PROBLEM TO SOLVE —
Rewrite every entry below, replacing "screenshot" with "screen capture" and changing nothing else. Leave the pictures out.

INPUT FOR THIS TASK —
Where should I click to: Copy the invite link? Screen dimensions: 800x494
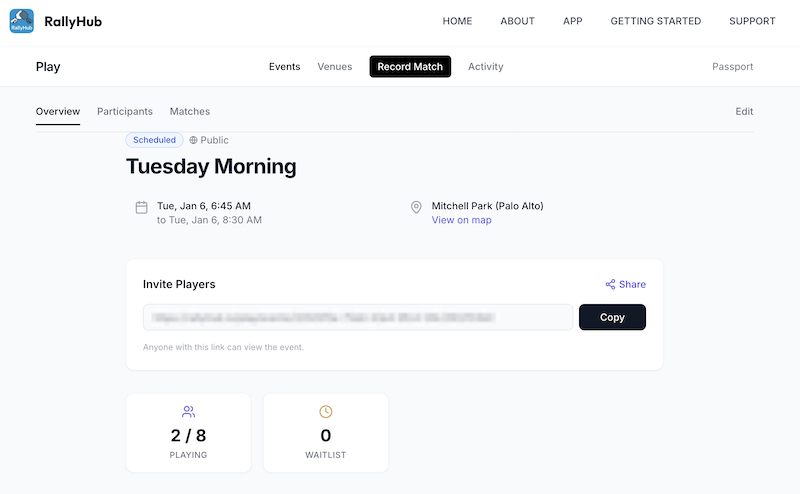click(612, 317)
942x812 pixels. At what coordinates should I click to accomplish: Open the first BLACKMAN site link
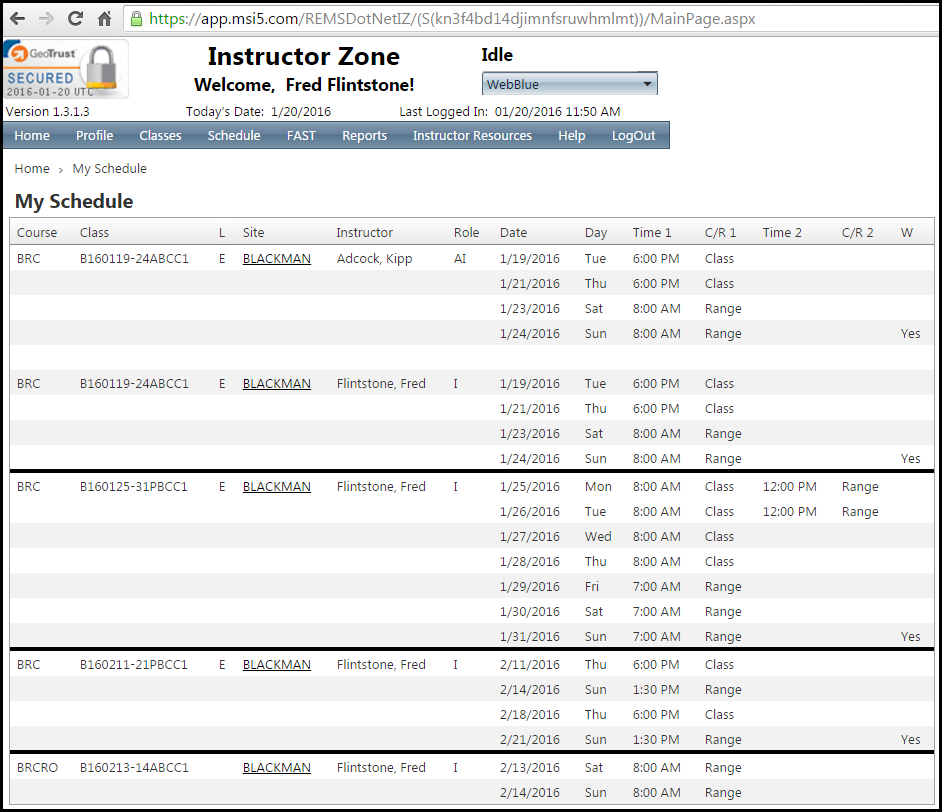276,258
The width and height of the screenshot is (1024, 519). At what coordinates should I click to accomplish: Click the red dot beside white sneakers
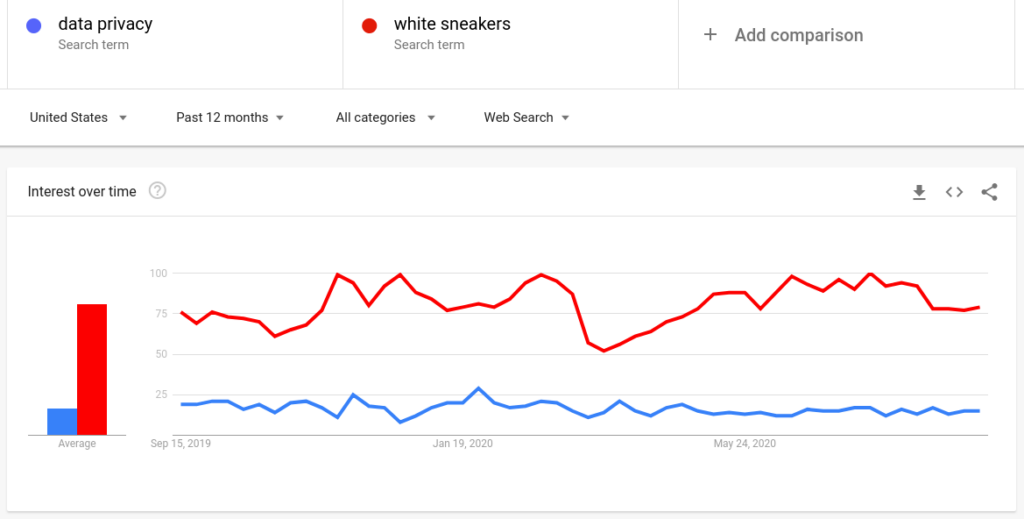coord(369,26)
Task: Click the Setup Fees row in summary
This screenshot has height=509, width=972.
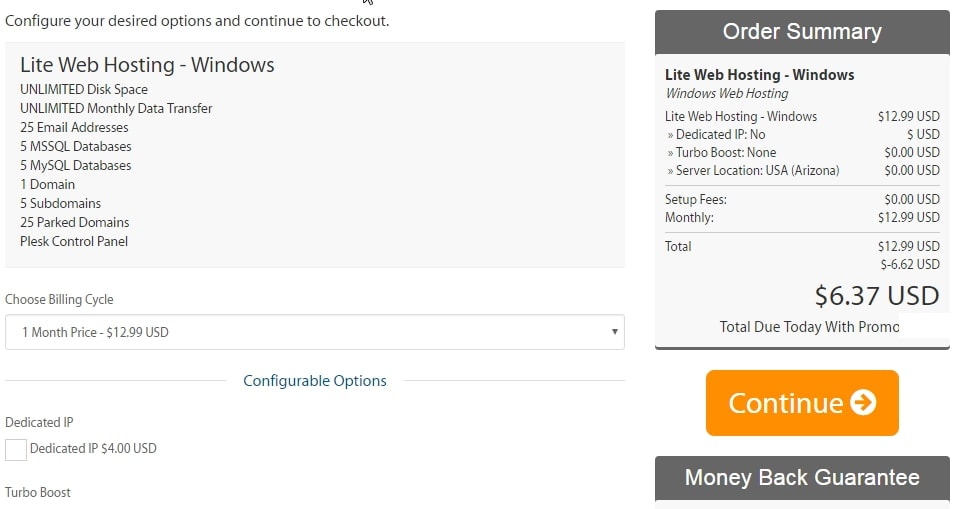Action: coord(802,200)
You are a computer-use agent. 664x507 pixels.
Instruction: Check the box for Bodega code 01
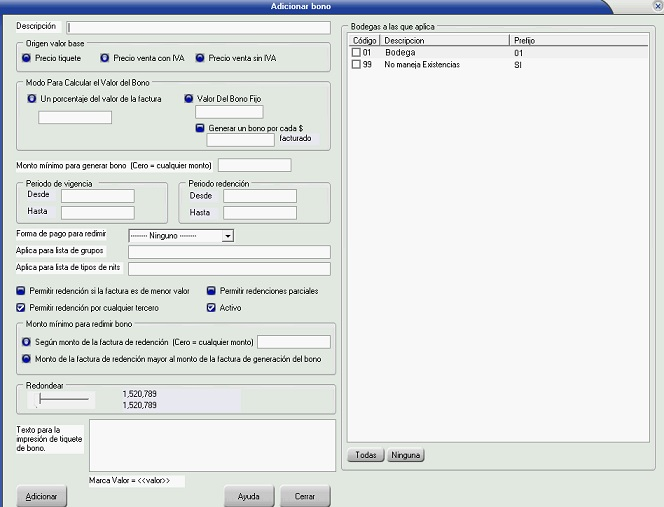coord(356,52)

EXERCISE RESPONSE —
Where should I click to: Copy the invite link? Screen dimensions: 800x494
click(612, 317)
942x812 pixels. At what coordinates should I click to accomplish: Open the first BLACKMAN site link
276,258
The width and height of the screen capture is (1024, 519). At what coordinates should I click to accomplish: Click the red dot beside white sneakers
coord(369,26)
Task: Click the Setup Fees row in summary
This screen capture has height=509, width=972.
Action: coord(802,200)
You are a computer-use agent. 664x507 pixels.
Instruction: Check the box for Bodega code 01
coord(356,52)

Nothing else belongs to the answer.